--- START Source excerpt ---
Hope everyone had a great weekend!

~~Sunstar~~


----------



## sunstar93 (Sep 6, 2012)

*Pictures!! *

Here are the pictures I promised!! 

Leo! He doesn't normally look like this...this was taken right after he stole a big chunk of the cories' food.

















My new boy!! The first picture is of his home...it's kinda bare right now lol. 








I can imagine him saying "Who is that handsome devil staring back at me?"
















My cories! From left to right: Jade, Isis, Jazzy, Phoebe.









~Sunstar~


----------



## ChoclateBetta (Jul 22, 2012)

I love your twenty gallon.


----------



## sunstar93 (Sep 6, 2012)

Thanks! It's a 10 gallon though- hoping that I will get a bigger one soon though! All the plants are kinda uprooted because I took the pic w/ the cories right after I used the gravel vac.


----------



## ChoclateBetta (Jul 22, 2012)

I am glad you are upgrading maybe when you take the bronze cories out add pygmy cories.


----------



## sunstar93 (Sep 6, 2012)

I would because they are really cute but the only ones they sell around here are green/emerald, albinos, featherfin, juli and sometimes peppered. I want to get the bigger tank and then maybe use my 10 gallon for a sorority (still thinking about it, not sure yet) or divide it for my two boys. Still a ways down the road but I've been saving my money (it's not easy or fun being a broke college kid haha). I am going to ask my petstores though if pygmies are like a seasonal pet, sometimes they do that, like they had a couple clown plecos for about 2 weeks and they've never ordered them again so we'll see!!


----------



## ChoclateBetta (Jul 22, 2012)

Bobs tropical plants sells pygmies.


----------



## sunstar93 (Sep 6, 2012)

I will have to look into that

My new boy, Tobias (Toby, for short) built me a a little bubble nest! So cute! Leo has only ever built me one but it got destroyed by the filter. So proud of my little man!

~~Sunstar~~

P.S.: off to the pet store..again haha.


----------



## ChoclateBetta (Jul 22, 2012)

Its cute but doesnt mean anything.


----------



## sunstar93 (Sep 6, 2012)

Lol I know wish it did though! Maybe it is because he can see Leo next door, not completely sure. It is still cute lol.
He is being a picky eater right now, i tried to give him a bloodworm but he ignored it...I'll try again in a couple of days. He likes his pellets though, which is always good lol


----------



## ChoclateBetta (Jul 22, 2012)
--- END Source excerpt ---
--- START Raw data ---
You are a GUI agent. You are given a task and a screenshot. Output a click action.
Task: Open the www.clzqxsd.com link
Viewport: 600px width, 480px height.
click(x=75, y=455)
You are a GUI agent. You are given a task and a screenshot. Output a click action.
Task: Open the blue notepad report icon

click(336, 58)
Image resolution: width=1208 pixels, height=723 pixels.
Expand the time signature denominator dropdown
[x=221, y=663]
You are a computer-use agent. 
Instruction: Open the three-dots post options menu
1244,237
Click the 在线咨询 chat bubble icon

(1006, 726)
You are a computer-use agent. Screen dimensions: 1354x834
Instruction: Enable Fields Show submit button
--- END Raw data ---
What you will do →
Write the next part of the forum thread about bettas and cory catfish, picking up right after its final line.

Response to the task →
Carter will eat anythinmg except food that is below the surface and flakes. He gets many pellet food 4 brands maybe 3.


----------



## sunstar93 (Sep 6, 2012)

Lol that sounds like Leo! He loves to eat...he even sometimes makes a snack out my friends goldfish's "sun dried baby shrimp" (she had put a couple in a plastic bag and gave them to me, thinking he might like them). I give them to him as a treat and it keeps him busy, takes him a bit to tear it apart lol. They are pretty small though, perfect betta size. He also gets pellets, omega one flakes and the bloodworms. I try to change up his diet so he doesn't get bored lol. Toby loves his pellets though he is not too keen on the flakes yet...he'll get there lol.
I have a feeling that betta fish are some of the most spoiled fish around! Not that there is anything wrong with that haha- in fact I love to spoil my boys. :lol:


----------



## ChoclateBetta (Jul 22, 2012)

Sounds like great little nutrient rich snacks.


----------



## sunstar93 (Sep 6, 2012)

They are. I ended up getting a little thing of them myself. They definitely don't smell pleasent when you open it up though lol. They are nutritious in that there is nothing else added to them, only the baby shrimp. If they are a little big I break them up and give him the 2 halves.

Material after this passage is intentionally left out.